Uses build args for feature flags. No commenting in/out — conditional `RUN` blocks:

```dockerfile
ARG INSTALL_RUST=false
ARG INSTALL_NODE=false
ARG INSTALL_PYTHON=false
ARG INSTALL_GLOW=false
ARG INSTALL_CLAUDE=false
ARG INSTALL_CODEX=false
ARG INSTALL_GEMINI=false

FROM rust:bookworm

# Base dependencies (always installed)
RUN apt-get update && apt-get install -y \
    git openssh-client curl jq tmux pkg-config libssl-dev gosu sqlite3 \
    && rm -rf /var/lib/apt/lists/*

# Conditional: Node.js
RUN if [ "$INSTALL_NODE" = "true" ]; then \
      curl -fsSL https://deb.nodesource.com/setup_22.x | bash - \
      && apt-get install -y nodejs \
      && corepack enable && corepack prepare yarn@1.22.22 --activate \
      && npm install -g turbo; \
    fi

# Conditional: Python
RUN if [ "$INSTALL_PYTHON" = "true" ]; then \
      apt-get update && apt-get install -y python3 python3-pip python3-venv \
      && rm -rf /var/lib/apt/lists/*; \
    fi

# Conditional: glow
RUN if [ "$INSTALL_GLOW" = "true" ]; then \
      curl -fsSL https://github.com/charmbracelet/glow/releases/download/v2.1.0/glow_2.1.0_linux_amd64.tar.gz \
      | tar xz -C /usr/local/bin glow; \
    fi

# Conditional: Claude Code
RUN if [ "$INSTALL_CLAUDE" = "true" ]; then \
      npm install -g @anthropic-ai/claude-code; \
    fi

# ... etc for codex, gemini

# room + room-ralph (always installed)
RUN cargo install room-cli room-ralph
```

The CLI generates `docker-compose.yml` with the correct `build.args` based on `sandbox.toml`.

### docker-compose.yml

Generated from config.

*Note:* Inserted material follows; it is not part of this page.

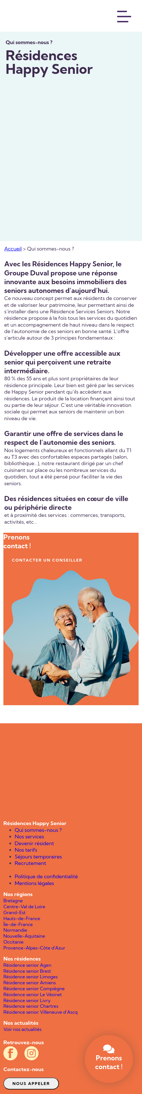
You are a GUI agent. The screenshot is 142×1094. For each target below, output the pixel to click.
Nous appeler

Auth/SSH mounts are conditional:

```yaml
services:
  sandbox:
    build:
      context: .
      args:
        INSTALL_RUST: "true"
        INSTALL_NODE: "true"
        # ... from sandbox.toml [environment]
    container_name: sandbox-my-sandbox
    volumes:
      - ./workspaces:/mnt/sandbox-root
      - claude-data:/home/agent/.claude
      - cargo-cache:/usr/local/cargo/registry
      # conditional:
      - ~/.ssh:/home/agent/.ssh-host:ro    # only if mount_ssh = true
    env_file: .env
    # ...
```

---

## State Tracking — `.room-sandbox/.sandbox-state.json`

Written after every successful apply. Used to diff against current `sandbox.toml`.

```json
{
  "applied_at": "2026-03-19T18:50:00Z",
  "config_hashes": {
    "project": "a1b2c3",
    "agents": "d4e5f6",
    "room": "g7h8i9",
    "auth": "j0k1l2",
    "environment": "m3n4o5"
  }
}
```

Each hash is computed from the serialized section content. `apply` compares current hashes to stored hashes to determine what changed.